O dilecte præ cæteris,
Christum, a quo diligeris,
Interpellans
Et exorans,
Nos ei concilia.

Tu qui rivus, duc ad fontem,
Tu qui collis, duc ad montem;
Præsta Sponsum
Ad vivendum,
Virgo totus gratia.
Amen.

Ó feliz sede da graça,
o Sumo Rei da glória
é visto com o olhar da mente,
sem recusa;
João é divinizado,
aos Anjos igualado,
pois pelo Espírito revela
os cumes do céu.A água viva que jorra
é o gole de quem repousa
sobre o peito do Senhor;
nele brilham prodígios admiráveis,
nele sucumbem as forças do fogo
e do óleo fervente.Pasma a crueldade extrema
de tão duro tormento:
que alguém se faça mártir
e não sinta a pena!

Ó mártir, ó virgem,
ó guarda da Virgem
por quem veio ao mundo a glória,
daquele de quem tudo procede,
em quem tudo subsiste,
por quem tudo existe, alcança-nos favor!

Ó amado sobre todos,
a Cristo que te amou,
intercedendo,
e suplicando,
reconcilia-nos com Ele.

Tu, ó regato, leva-nos à fonte;
tu, ó colina, conduz-nos ao monte;
concede-nos o Esposo
para vivermos,
Virgem toda graça.
Amém.

 

Como estamos felizes por vê-lo aparecer novamente, querido discípulo de nosso divino Senhor Ressuscitado! Uma vez nos apareceu ao lado do berço onde o Desejado das nações, o Salvador prometido, estava dormindo pacificamente. Naquela ocasião, reprisamos todos os seus títulos de glória: Apóstolo, Evangelista, Profeta, Águia em voo sublime, Virgem, Doutor da Caridade e, acima de todas essas grandezas, Discípulo amado de Jesus. Hoje o saudamos como Mártir, pois embora o ardor de seu amor tenha superado o tormento que lhe foi preparado, aceitou com toda a energia de sua devoção o cálice que Jesus lhe anunciou em sua juventude. Nestes dias de Páscoa, que estão passando tão rapidamente, nós o vemos constantemente perto desse divino Salvador, que lhe trata com todos os sinais de afeição. Quem poderia se surpreender com a predileção dele por ti? Não foste o único de seus discípulos ao pé da cruz? Ele não entregou a mãe dele, agora tua, a ti? Não estavas presente quando o coração dele foi cortado pela lança na cruz? Quando foste ao Sepulcro com Pedro na manhã de Páscoa, não prestaste, por tua fé, diante de todos os discípulos, homenagem à ressurreição de seu Mestre, que ainda não tinhas visto? Desfrute, então, com esse Mestre inefável as delícias com as quais ele é pródigo para ti; mas ore a ele também por nós, bem-aventurado apóstolo! Deveríamos amá-lo por todos os benefícios que ele nos concedeu; e temos vergonha de admitir que somos mornos em seu amor. Tu nos mostraste Jesus quando criança, retrataste Jesus crucificado; mostrai-nos Jesus ressuscitado, prenda-nos a seus passos nestas últimas horas de sua permanência na terra; e quando ele tiver subido ao céu, fortaleça nossos corações na fidelidade, para que, seguindo teu exemplo, possamos estar prontos para beber o cálice das provações que ele preparou para nós.

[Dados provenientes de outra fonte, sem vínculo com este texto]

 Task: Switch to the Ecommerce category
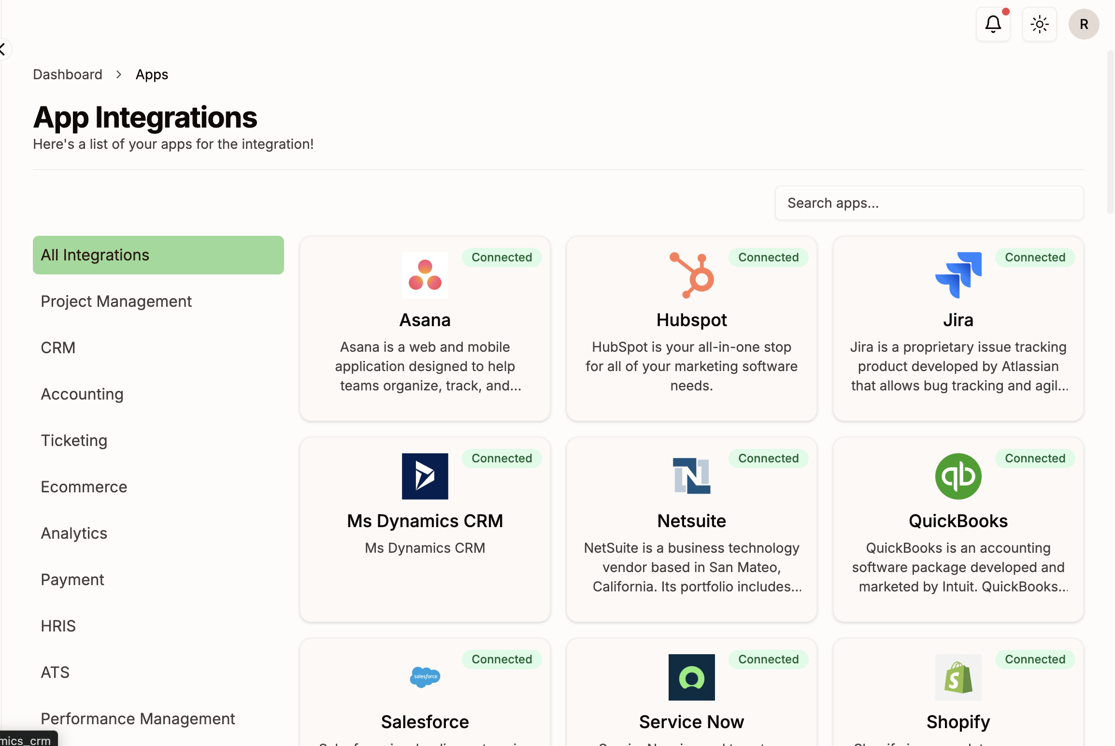[84, 487]
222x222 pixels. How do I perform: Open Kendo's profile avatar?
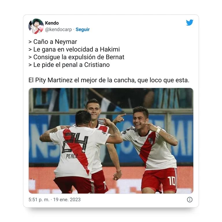pos(36,26)
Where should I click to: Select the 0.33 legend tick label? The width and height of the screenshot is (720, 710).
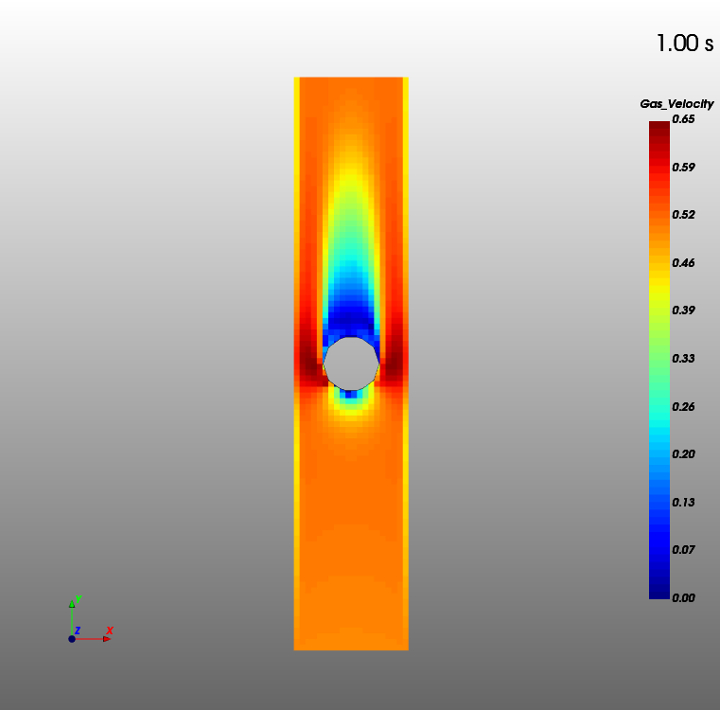(683, 359)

Roma foi o cenário de tua gloriosa confissão, ó santo Apóstolo! Ame-a sempre e, na hora de tua tribulação, una-te a Pedro e Paulo para protegê-la. Se a palma do martírio brilhar em tua mão ao lado da pena do evangelista, lembra-te de que foi diante da Porta Latina que tu a conquistaste. O Oriente o possuiu durante a maior parte de tua vida, mas o Ocidente pode reivindicar a honra de contá-lo entre os primeiros de seus mártires. Abençoe nossas Igrejas, reavive a fé em nós, aqueça a caridade e nos livre dos anticristos que tu apontaste para os fiéis de teu tempo e que causam tanta devastação entre nós. Filho adotivo de Maria, que agora contemplais vossa mãe em toda a sua glória, apresentai-lhe nossos votos durante este mês que lhe dedicamos, e obtende-nos de sua bondade materna as graças que ousamos pedir-lhe.